By buying the same things for less or earning a little more, I** can achieve FI quicker than the ‘average’ person.
5. My hobby earns me money
I know some people who spend a lot of money on their hobbies. It can be ongoing fees or an initial spend on equipment. Luckily, my two biggest hobbies are FI and teaching.
Most of the FI material is available for free on the internet or in my local library.
Teaching, as you know, earns me money. That puts me in a super fortunate position. Not only do I not spend money on my hobby- I get paid to do it!
This, of course, will help me achieve FI quicker than the ‘average’ person.
6. My motivation is high
Lazy FI Mum loves her job, she never wants to retire. I don’t love my job. I don’t hate it, it’s fine, but I don’t love it.
Feeling that way means that the thought of working in a similar job until I’m almost 70 scares the s**t out of me. That’s just not happening. Before I became a dad, FI was a way to prevent that but I wasn’t in a hurry to reach FI.
Once I became a dad and realised that FI could mean spending time with my daughter (and her future siblings), my motivation went through the roof!
I’ve heard stories about dads that stay in the office late on purpose. They do so because they want to get home after the kids are asleep. That way they don’t have to “deal” with showering them and putting them to bed.
This week, I finished work early so I can take my daughter to Carnaby street to see the lights. She loves lights and butterflies. She had a blast and I enjoyed seeing her happy and excited. All in all, I probably had more fun than her. When we got home, I bathed her and then Lazy FI Mum and I put her to bed. To look for ways to miss that? I want to reach FI so I can have more of that!
To be honest, I feel sorry for these dads. On the other side, maybe they feel sorry for me for not loving my job.
My family is my “why to FI” and that really motivates me to reach FI.

» Exercise requirements
1 – In the text on reaching financial independence, what are the writer's two biggest hobbies?
2 – From the text on reaching financial independence, copy out the passage that begins with the words "5. My hobby" and ends with "FI and teaching.".

[Screen grounding samples]
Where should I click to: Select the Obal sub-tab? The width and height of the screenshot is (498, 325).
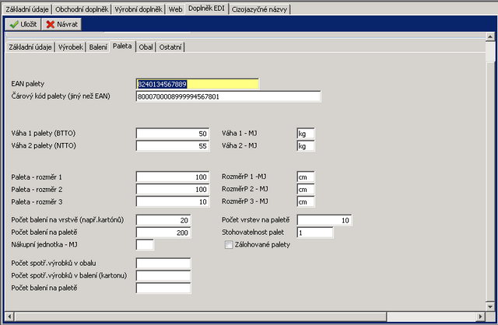146,47
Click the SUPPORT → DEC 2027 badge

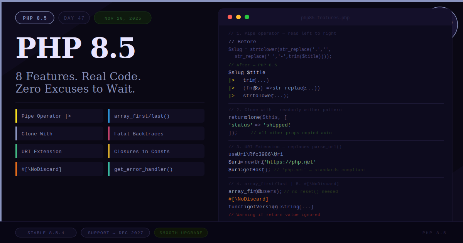point(115,233)
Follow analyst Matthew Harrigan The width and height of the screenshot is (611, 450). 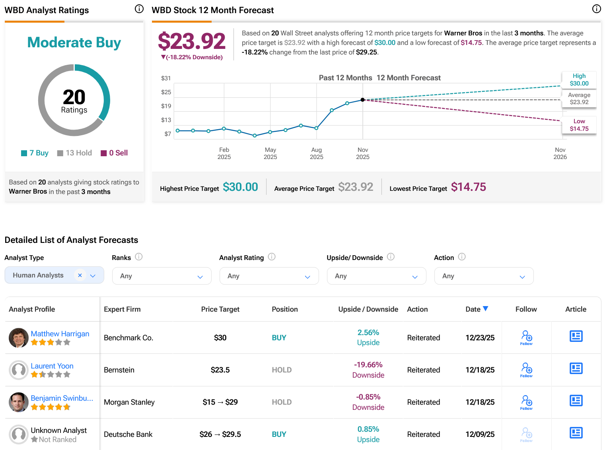click(x=526, y=337)
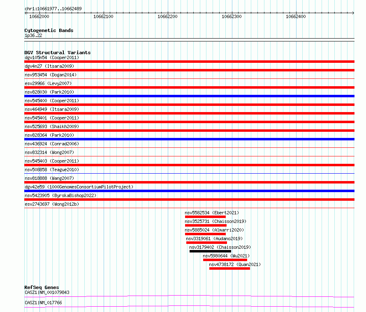Click the 10662400 ruler position label
Viewport: 366px width, 312px height.
296,16
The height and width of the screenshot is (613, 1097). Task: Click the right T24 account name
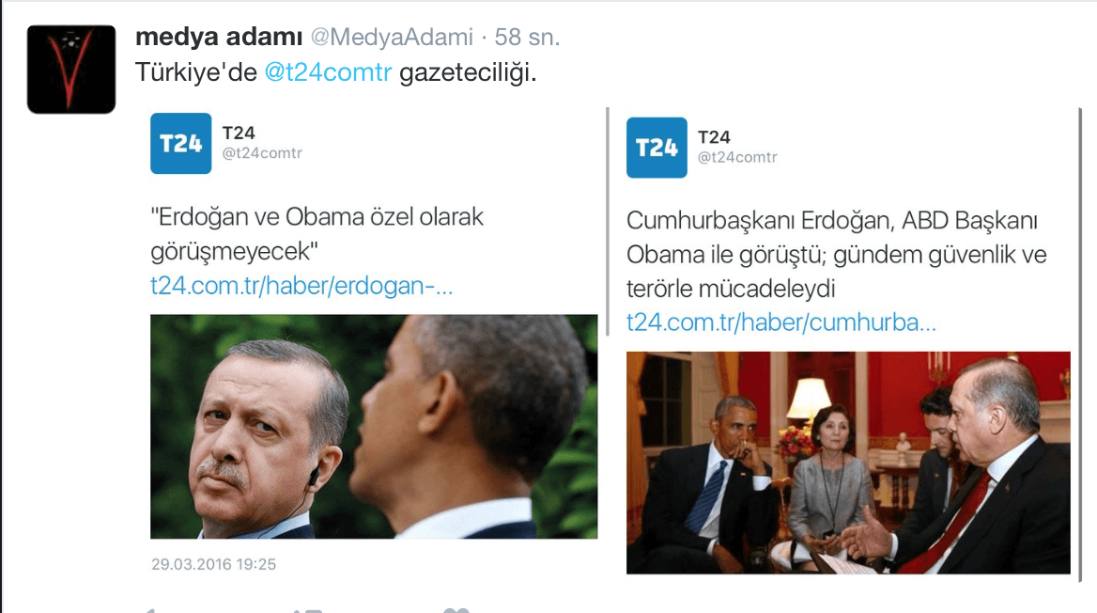click(x=714, y=137)
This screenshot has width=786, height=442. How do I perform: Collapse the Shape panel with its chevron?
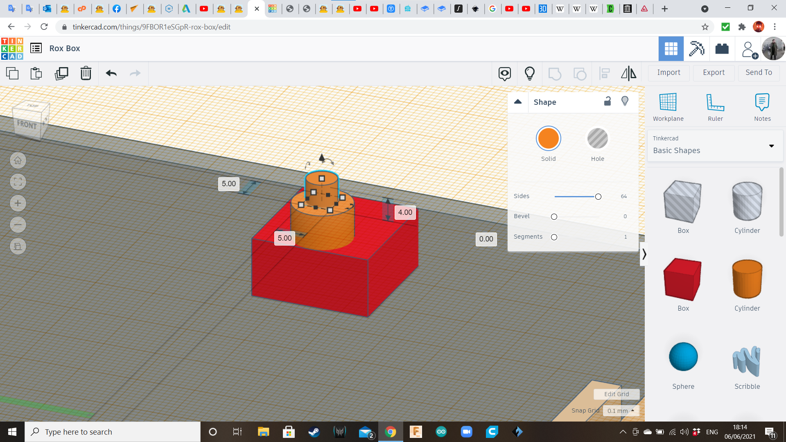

» Answers to the tasks
1 – FI and teaching.

2 –
5. My hobby earns me money
I know some people who spend a lot of money on their hobbies. It can be ongoing fees or an initial spend on equipment. Luckily, my two biggest hobbies are FI and teaching.